To gain further insights into the proliferative dynamics of epidermal cells with age, in recent yearsclonal analysis has been applied to human epidermis by making use of sunlight induced mutations in cancer-associated genes, such as p53, as markers 21, 22. This has led to conflicting conclusions about the relative importance of positive selection and neutral drift in clonal evolution. Recently, by sequencing larger areas of skin than previously and focusing on skin from patients who had previously developed a skin tumour, it has been possible to establish that some human mutant clones are too large to be accounted for solely by neutral drift. Rather, secondary mutations arising at the edge of a mutant clone have a selective growth advantage [23].

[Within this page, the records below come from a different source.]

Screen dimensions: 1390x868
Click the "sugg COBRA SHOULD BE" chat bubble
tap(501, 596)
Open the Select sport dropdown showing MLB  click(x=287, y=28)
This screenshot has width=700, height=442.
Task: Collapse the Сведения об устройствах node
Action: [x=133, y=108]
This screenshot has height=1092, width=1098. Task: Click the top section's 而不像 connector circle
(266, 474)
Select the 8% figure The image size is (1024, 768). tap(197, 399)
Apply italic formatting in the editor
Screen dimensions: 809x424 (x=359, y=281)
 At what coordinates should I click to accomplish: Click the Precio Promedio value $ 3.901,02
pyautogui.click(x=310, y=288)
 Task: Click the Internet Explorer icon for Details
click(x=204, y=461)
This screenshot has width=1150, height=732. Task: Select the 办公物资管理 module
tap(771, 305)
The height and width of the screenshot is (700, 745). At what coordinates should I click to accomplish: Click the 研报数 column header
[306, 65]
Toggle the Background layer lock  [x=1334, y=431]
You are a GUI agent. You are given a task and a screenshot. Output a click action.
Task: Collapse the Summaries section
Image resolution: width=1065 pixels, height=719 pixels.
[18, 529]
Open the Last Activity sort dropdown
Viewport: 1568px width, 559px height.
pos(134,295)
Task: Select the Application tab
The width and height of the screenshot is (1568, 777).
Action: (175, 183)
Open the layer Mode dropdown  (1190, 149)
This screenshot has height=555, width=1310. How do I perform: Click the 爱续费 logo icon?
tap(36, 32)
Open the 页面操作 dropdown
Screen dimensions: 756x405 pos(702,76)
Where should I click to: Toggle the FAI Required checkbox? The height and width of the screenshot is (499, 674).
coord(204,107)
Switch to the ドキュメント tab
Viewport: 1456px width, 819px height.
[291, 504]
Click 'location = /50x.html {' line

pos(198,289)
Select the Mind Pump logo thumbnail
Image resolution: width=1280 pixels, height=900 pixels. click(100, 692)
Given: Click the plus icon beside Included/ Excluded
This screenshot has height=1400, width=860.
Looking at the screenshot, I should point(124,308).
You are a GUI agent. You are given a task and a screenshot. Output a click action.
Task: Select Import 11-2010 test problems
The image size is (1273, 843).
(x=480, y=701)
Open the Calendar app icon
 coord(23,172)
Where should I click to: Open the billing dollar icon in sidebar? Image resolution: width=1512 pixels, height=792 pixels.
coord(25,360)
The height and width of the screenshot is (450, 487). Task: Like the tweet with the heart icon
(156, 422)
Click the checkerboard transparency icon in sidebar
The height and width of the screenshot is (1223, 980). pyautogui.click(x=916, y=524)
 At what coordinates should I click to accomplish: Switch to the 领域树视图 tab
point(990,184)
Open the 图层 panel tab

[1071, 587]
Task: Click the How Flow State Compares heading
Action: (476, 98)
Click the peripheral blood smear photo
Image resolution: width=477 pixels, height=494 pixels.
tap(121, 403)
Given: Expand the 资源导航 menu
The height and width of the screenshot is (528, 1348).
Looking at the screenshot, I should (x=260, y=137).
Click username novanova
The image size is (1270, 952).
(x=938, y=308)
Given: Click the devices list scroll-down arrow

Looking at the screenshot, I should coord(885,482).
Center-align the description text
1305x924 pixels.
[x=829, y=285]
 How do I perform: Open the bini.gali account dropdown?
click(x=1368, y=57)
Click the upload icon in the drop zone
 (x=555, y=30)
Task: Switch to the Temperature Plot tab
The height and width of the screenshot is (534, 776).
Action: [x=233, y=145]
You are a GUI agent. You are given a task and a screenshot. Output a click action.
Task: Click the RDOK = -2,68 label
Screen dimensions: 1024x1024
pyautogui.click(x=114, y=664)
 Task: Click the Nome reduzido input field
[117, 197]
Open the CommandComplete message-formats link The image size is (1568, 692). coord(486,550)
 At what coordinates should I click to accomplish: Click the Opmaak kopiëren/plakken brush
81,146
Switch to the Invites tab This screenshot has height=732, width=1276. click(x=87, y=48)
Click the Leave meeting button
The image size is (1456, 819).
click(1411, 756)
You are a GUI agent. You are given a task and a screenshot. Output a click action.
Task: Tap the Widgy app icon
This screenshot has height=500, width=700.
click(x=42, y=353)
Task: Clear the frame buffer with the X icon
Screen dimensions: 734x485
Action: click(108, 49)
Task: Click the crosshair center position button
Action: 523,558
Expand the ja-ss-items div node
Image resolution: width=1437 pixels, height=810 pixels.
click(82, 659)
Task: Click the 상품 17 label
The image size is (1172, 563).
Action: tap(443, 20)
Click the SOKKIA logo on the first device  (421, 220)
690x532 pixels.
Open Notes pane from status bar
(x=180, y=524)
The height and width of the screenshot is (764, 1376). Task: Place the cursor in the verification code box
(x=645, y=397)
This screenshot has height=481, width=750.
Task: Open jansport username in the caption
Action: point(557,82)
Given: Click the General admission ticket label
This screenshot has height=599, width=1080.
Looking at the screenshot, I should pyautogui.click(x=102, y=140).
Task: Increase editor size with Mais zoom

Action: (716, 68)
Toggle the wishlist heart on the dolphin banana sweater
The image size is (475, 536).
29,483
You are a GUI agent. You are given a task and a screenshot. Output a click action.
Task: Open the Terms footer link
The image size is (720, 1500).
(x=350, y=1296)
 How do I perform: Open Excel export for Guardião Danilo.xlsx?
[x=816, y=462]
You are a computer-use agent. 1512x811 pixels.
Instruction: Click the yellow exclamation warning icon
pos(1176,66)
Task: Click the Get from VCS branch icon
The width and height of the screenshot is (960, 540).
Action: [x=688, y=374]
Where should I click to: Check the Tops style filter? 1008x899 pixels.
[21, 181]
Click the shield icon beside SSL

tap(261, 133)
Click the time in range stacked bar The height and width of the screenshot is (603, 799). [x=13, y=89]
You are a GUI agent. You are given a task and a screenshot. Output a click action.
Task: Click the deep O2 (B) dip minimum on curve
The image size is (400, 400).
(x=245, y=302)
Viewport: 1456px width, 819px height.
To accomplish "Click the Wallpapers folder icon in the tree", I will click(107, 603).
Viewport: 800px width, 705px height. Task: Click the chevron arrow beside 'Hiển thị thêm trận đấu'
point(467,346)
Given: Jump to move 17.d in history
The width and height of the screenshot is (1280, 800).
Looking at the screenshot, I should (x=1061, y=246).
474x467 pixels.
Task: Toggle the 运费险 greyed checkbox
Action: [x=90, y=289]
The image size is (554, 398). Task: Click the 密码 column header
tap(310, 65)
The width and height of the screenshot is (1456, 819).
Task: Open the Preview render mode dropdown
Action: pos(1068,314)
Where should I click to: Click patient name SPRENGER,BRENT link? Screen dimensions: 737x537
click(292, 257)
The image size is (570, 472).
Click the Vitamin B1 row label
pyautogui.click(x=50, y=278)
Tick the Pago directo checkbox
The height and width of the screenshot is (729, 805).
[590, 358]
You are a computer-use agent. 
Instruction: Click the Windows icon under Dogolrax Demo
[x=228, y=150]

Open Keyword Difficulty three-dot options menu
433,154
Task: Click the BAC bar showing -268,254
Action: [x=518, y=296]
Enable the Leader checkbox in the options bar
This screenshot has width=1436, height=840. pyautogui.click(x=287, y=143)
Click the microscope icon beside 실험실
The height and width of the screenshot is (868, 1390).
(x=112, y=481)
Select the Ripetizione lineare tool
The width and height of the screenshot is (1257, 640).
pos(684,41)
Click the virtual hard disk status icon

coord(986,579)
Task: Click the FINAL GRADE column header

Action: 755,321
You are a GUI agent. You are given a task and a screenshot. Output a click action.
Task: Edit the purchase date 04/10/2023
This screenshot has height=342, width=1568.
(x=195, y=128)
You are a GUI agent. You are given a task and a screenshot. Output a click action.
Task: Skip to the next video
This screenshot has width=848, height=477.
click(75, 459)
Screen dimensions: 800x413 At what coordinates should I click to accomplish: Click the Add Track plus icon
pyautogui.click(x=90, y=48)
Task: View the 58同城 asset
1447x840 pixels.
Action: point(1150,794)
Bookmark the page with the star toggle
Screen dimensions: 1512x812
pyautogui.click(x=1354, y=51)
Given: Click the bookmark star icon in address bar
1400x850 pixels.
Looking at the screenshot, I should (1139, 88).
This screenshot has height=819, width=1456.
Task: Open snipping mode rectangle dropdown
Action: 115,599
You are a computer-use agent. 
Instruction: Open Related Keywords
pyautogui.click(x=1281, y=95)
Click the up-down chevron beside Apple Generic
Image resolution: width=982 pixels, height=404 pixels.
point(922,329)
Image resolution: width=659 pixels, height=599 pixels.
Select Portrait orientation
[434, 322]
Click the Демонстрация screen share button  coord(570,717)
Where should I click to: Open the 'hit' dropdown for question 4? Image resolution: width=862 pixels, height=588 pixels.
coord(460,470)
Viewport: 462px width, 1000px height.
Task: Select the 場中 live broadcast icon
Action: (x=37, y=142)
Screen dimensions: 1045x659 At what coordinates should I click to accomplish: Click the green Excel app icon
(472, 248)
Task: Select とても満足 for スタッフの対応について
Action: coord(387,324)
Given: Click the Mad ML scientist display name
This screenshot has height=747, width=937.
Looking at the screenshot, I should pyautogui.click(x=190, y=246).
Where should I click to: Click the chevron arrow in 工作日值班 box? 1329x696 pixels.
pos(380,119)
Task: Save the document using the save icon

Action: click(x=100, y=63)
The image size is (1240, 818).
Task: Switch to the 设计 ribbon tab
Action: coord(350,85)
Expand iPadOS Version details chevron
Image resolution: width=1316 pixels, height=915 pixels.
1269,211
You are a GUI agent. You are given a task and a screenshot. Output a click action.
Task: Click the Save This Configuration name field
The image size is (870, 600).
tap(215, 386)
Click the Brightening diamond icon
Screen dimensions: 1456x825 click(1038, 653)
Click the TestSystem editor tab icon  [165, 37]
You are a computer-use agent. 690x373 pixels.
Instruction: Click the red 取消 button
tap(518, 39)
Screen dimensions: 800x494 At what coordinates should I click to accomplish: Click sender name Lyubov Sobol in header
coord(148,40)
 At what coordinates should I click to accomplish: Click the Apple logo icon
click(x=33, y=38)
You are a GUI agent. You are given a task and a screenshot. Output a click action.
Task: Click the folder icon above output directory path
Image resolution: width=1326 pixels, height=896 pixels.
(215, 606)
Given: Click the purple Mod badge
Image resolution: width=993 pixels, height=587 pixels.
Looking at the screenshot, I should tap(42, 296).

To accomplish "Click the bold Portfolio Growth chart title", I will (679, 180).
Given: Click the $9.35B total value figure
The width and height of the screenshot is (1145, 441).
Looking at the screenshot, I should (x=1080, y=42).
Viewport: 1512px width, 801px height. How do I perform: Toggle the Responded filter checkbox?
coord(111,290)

Mesenchymal Cell Heterogeneity and Behaviour in Dermal Homeostasis

Beside its role as an ECM-rich scaffold, the dermis harbours highly diverse fibroblast, pericyte, and immune and endothelial cell populations that dynamically change with age and influence the properties and cellular behaviour of the overlying epidermis 2, 4, 24 (Figure 1B). Although the dermal layers can be easily distinguished by collagen structure and cellular density, the cellular events generating and maintaining dermal architecture have not been explored in detail until recently. During mouse embryonic development, dermal fibroblasts arise from at least two spatially and functionally distinct cell lineages that differentiate into distinct subpopulations and contribute to the dermal layers 25, 26. Neonatal dermis fibroblasts of the papillary layer are characterised by active Wnt signalling and proliferation, whereas populations in the reticular layer show increased expression of ECM and immune cell associated genes 26, 27, 28. Whether bone-marrow-derived mesenchymal stromal cells (MSCs) contribute to the resident fibroblasts of mouse dorsal skin under homeostatic conditions or following wounding is controversial (reviewed in [2]).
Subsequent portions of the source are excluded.